Back in 2011 Pony Ma, the founder of Tencent, explained what set Chinese capitalism apart from its American counterpart. “In America, when you bring an idea to market you usually have several months before competition pops up, allowing you to capture significant market share,” he said, according to Fast Company, a technology magazine. “In China, you can have hundreds of competitors within the first hours of going live. Ideas are not important in China—execution is.”

Thanks to that competition and focus on execution, the EV industry went from a niche industrial-policy project to a sprawling ecosystem of predominantly private companies. Much of this happened below the Western radar while China was cut off from the world because of Covid-19 restrictions.

When Western auto executives flew in for April’s Shanghai auto show, “they saw a sea of green plates, a sea of Chinese brands,” said Le, referring to the green license plates assigned to clean-energy vehicles in China. “They hear the sounds of the door closing, sit inside and look at the quality of the materials, the fabric or the plastic on the console, that’s the other holy s— moment—they’ve caught up to us.”

Manufacturers of gasoline cars are product-oriented, whereas EV manufacturers, like tech companies, are user-oriented, Le said. Chinese EVs feature at least two, often three, display screens, one suitable for watching movies from the back seat, multiple lidars (laser-based sensors) for driver assistance, and even a microphone for karaoke (quickly copied by Tesla). Meanwhile, Chinese suppliers such as CATL have gone from laggard to leader.

Chinese dominance of EVs isn’t preordained. The low barriers to entry exploited by Chinese brands also open the door to future non-Chinese competitors. Nor does China’s success in EVs necessarily translate to other sectors where industrial policy matters less and creativity, privacy and deeply woven technological capability—such as software, cloud computing and semiconductors—matter more.

Still, the threat to Western auto market share posed by Chinese EVs is one for which Western policy makers have no obvious answer. “You can shut off your own market and to a certain extent that will shield production for your domestic needs,” said Sebastian. “The question really is, what are you going to do for the global south, countries that are still very happily trading with China?”
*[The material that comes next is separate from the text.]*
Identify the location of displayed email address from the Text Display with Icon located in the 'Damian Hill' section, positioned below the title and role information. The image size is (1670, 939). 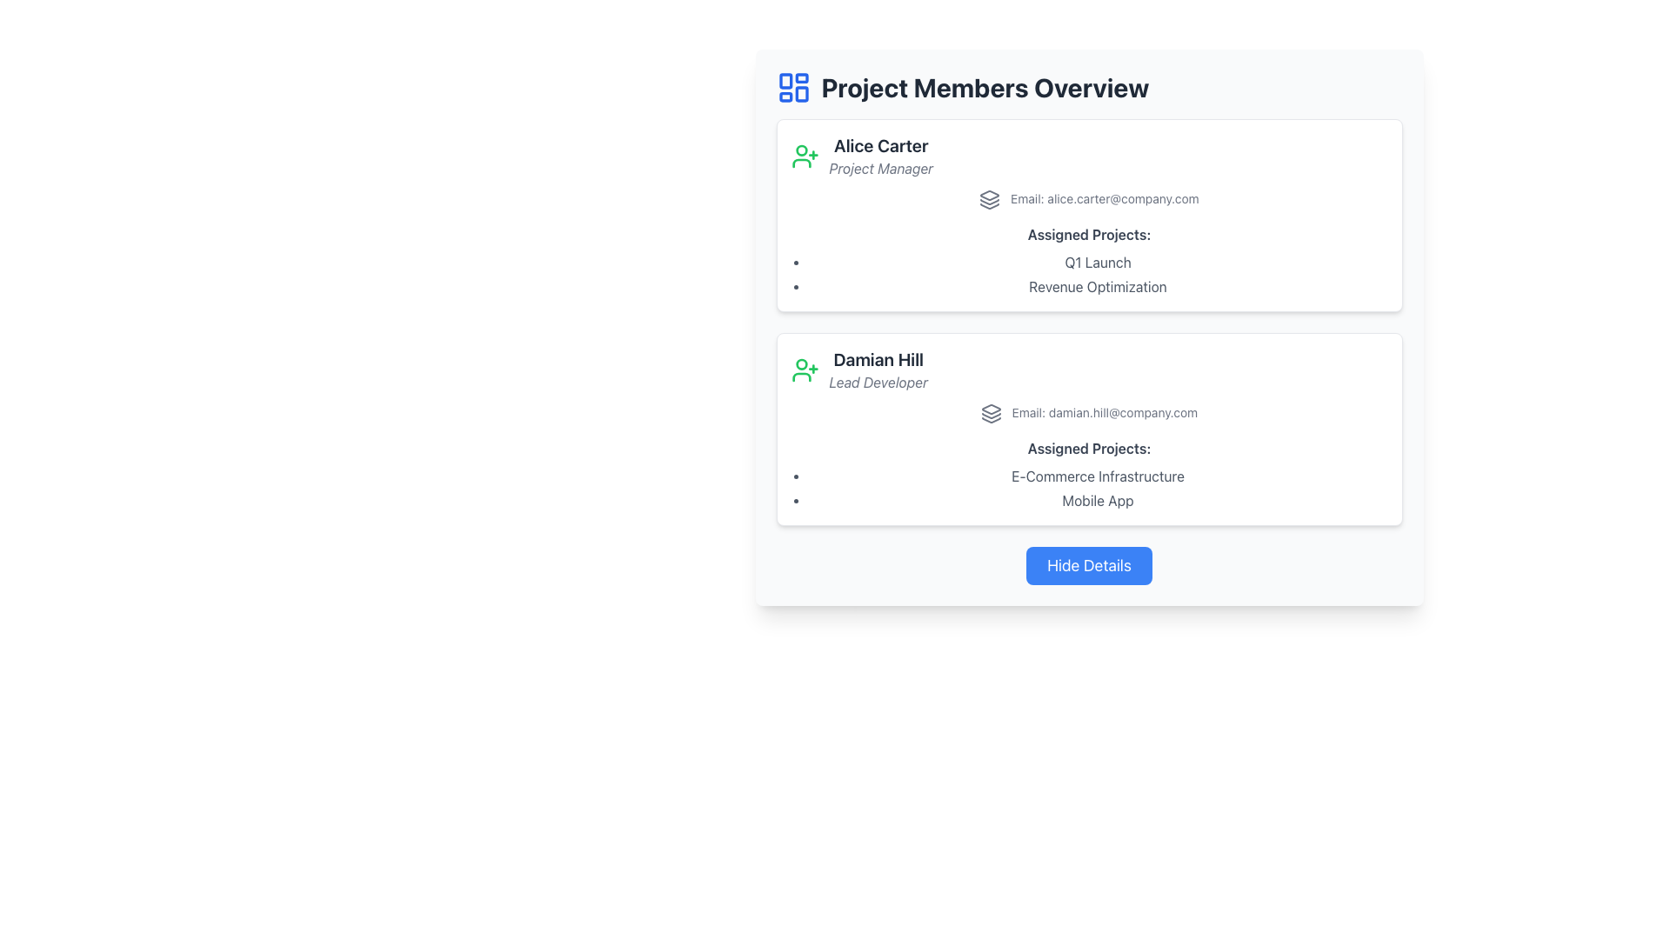
(1088, 413). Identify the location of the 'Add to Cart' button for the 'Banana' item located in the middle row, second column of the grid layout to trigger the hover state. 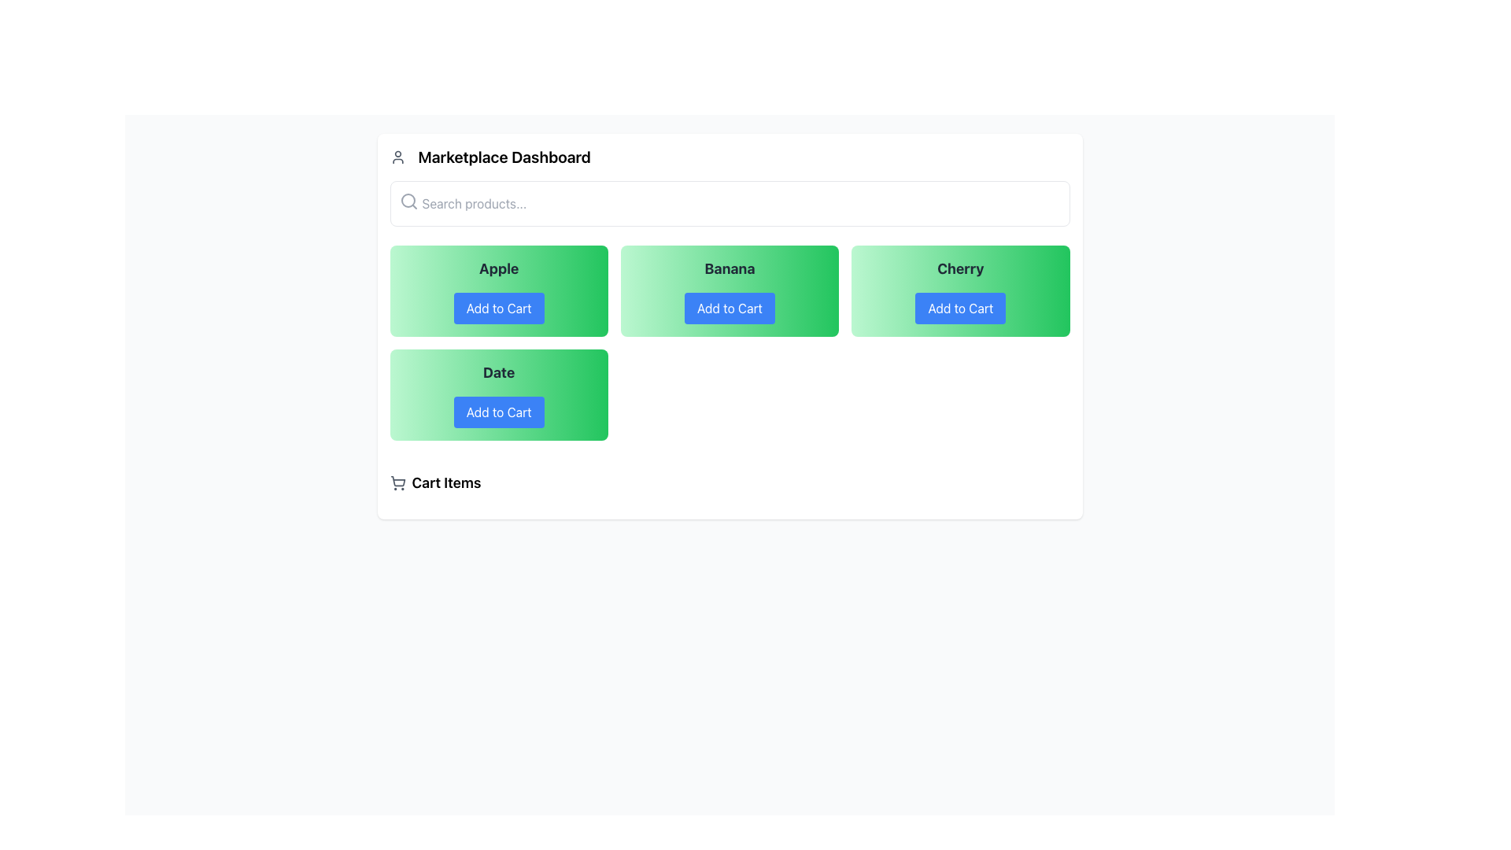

Western companies themselves are likely to respond by deepening their presence in China—not to sell cars, but for proximity to the most sophisticated customers and suppliers. Jörg Wuttke, the past president of the European Union Chamber of Commerce in China, calls China a “fitness centre.” Even as conditions there become steadily more difficult, Western multinationals “have to be there. It keeps you fit.”